Total revenue was up year-over-year, rising to $2.94 billion from $2.45 billion.
The earnings report was issued early Tuesday, hours after TransCanada announced Monday evening that it has asked the U.S. government to suspend the review of its stalled Keystone XL pipeline system—which has cost US$2.4 billion so far.
The surprise move could have a political ripple-effect in two countries by potentially making the pipeline a 2016 U.S. election issue to be settled by the next president.
Monday’s request from TransCanada Corp. adds a new twist to one of the biggest Canada-U.S. political irritants of recent years,
The U.S. said it was reviewing a letter to Secretary of State John Kerry, in which the Calgary-based company requested a delay while the Nebraska stretch of the pipeline remains disputed.

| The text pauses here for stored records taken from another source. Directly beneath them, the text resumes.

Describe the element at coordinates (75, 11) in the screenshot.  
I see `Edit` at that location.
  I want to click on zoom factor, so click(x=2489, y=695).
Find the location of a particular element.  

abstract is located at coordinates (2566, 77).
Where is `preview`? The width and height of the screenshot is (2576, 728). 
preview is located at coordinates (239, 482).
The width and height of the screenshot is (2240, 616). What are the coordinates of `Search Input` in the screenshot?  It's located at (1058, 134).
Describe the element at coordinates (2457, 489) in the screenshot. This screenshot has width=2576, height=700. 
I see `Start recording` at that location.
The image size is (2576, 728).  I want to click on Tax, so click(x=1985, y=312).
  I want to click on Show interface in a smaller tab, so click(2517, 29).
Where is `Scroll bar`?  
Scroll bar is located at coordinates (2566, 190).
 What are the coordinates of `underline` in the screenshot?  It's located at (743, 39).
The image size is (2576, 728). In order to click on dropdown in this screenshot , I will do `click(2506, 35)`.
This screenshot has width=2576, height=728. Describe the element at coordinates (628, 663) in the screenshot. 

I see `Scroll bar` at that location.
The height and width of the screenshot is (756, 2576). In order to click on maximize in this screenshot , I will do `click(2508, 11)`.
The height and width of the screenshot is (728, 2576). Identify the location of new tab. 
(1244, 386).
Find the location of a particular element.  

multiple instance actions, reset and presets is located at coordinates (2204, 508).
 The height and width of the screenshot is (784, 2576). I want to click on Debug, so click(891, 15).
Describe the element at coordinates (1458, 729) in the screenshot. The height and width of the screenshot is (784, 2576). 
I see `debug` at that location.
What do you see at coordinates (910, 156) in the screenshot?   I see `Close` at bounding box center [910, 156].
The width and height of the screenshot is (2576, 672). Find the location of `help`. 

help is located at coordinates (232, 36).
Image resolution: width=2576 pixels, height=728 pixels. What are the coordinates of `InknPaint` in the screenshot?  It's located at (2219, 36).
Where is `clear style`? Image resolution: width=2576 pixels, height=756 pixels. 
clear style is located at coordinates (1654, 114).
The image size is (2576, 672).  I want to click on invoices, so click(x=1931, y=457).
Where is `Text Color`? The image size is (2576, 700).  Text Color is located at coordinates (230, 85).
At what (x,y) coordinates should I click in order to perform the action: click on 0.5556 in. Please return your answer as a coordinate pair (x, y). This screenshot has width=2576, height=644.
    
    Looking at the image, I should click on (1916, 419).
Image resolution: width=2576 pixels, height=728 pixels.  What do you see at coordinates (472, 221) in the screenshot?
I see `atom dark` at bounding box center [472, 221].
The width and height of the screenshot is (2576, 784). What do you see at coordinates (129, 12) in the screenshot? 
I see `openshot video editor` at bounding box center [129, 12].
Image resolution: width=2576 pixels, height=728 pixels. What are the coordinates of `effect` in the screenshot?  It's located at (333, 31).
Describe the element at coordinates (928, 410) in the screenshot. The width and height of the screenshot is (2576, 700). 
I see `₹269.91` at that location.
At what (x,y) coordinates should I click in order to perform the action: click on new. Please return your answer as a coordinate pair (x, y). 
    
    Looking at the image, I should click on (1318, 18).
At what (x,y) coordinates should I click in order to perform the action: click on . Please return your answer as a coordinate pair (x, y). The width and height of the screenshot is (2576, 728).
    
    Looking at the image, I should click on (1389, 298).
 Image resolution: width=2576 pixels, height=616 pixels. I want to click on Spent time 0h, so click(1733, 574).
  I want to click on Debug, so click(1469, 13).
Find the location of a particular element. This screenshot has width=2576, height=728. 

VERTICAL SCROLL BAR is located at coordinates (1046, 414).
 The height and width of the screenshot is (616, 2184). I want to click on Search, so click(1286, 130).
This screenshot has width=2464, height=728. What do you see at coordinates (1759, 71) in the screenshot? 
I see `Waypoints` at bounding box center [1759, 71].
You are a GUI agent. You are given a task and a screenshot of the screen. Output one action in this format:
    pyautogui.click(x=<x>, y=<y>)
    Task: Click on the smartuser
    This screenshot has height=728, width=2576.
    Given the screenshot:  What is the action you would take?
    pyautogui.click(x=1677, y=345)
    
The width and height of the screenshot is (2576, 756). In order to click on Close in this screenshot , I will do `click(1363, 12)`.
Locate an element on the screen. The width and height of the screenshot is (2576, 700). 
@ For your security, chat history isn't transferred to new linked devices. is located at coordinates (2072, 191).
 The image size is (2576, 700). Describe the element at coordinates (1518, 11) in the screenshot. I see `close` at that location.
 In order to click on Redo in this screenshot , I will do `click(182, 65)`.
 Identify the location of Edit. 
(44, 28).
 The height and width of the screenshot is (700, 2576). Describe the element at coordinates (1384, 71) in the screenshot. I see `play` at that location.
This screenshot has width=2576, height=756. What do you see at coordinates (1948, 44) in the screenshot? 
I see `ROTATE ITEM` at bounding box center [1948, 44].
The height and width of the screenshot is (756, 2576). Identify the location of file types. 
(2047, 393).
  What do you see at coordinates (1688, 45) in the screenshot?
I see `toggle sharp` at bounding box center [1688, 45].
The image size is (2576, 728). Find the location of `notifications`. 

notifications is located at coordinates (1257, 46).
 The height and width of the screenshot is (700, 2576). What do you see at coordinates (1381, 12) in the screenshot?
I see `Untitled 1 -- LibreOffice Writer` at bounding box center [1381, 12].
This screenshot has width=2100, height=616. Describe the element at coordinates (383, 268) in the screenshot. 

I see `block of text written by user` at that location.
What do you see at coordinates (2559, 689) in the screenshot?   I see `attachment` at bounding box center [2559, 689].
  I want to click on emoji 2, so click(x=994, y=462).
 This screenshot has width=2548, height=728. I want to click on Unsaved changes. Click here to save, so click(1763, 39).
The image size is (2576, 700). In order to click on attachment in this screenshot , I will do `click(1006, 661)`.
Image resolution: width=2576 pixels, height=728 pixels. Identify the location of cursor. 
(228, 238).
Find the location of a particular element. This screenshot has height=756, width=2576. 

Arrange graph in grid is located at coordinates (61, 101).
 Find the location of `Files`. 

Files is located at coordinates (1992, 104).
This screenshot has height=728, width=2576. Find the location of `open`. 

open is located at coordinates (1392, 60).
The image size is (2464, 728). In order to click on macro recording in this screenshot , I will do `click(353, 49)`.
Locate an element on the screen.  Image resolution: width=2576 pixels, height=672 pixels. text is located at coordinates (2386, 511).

“TransCanada believes that it would be appropriate at this time for the State Department to pause in its review of the Presidential Permit application for Keystone XL,” said the letter.
“This will allow a decision on the permit to be made later based on certainty with respect to the route of the pipeline.”
It’s also an about-face in the company’s message. Until recently, it would have been unimaginable for TransCanada or its government backers in Ottawa to be requesting a delay, given their repeated demands for immediate approval of a project that would carry nearly one-quarter of all Canadian oil exports.